L'essentiel : Alors que Donald Trump appelle à l'ouverture totale du détroit d'Ormuz par l'Iran, Fatih Birol, directeur de l'Agence internationale de l'énergie (AIE), exprime de vives inquiétudes sur la situation au Moyen-Orient. Des dizaines de complexes énergétiques ont été ciblés et le risque d'une crise énergétique mondiale est bien réel.
"À ce jour, nous avons perdu 11 millions de barils par jour, ce qui dépasse les pertes des deux grandes crises pétrolières des années 1970," a déclaré Fatih Birol le 23 mars. Il met en lumière une situation critique pour les infrastructures énergétiques, frappées depuis le début du conflit au Moyen-Orient, le 28 février dernier.
"Aucun pays ne sera à l'abri des conséquences de cette crise si elle persiste. Une action mondiale est impérative," ajoute-t-il, soulignant que l'économie fait face à une menace sérieuse. Ce constat s'accompagne d'un appel à une résolution rapide du conflit.

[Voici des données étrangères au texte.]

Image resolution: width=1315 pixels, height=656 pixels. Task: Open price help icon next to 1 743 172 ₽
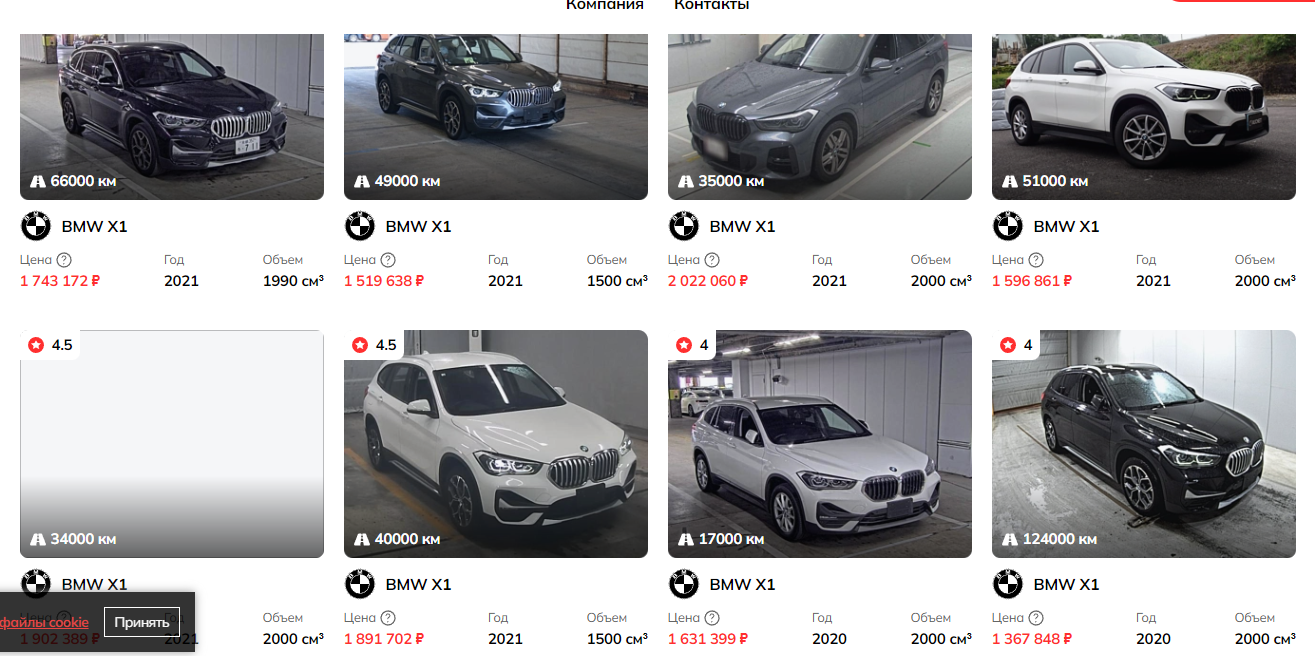pyautogui.click(x=64, y=260)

Les infrastructures énergétiques, des cibles cruciales
Depuis le début des hostilités, au moins quarante infrastructures énergétiques ont été touchées. Des centrales énergétiques aux complexes pétroliers et gaziers, ces installations sont devenues des cibles stratégiques. Par exemple, la semaine dernière, l'Iran a attaqué le plus grand complexe pétrolier du monde au Qatar. Donald Trump a réagi en menaçant des frappes sur des installations iraniennes en retour.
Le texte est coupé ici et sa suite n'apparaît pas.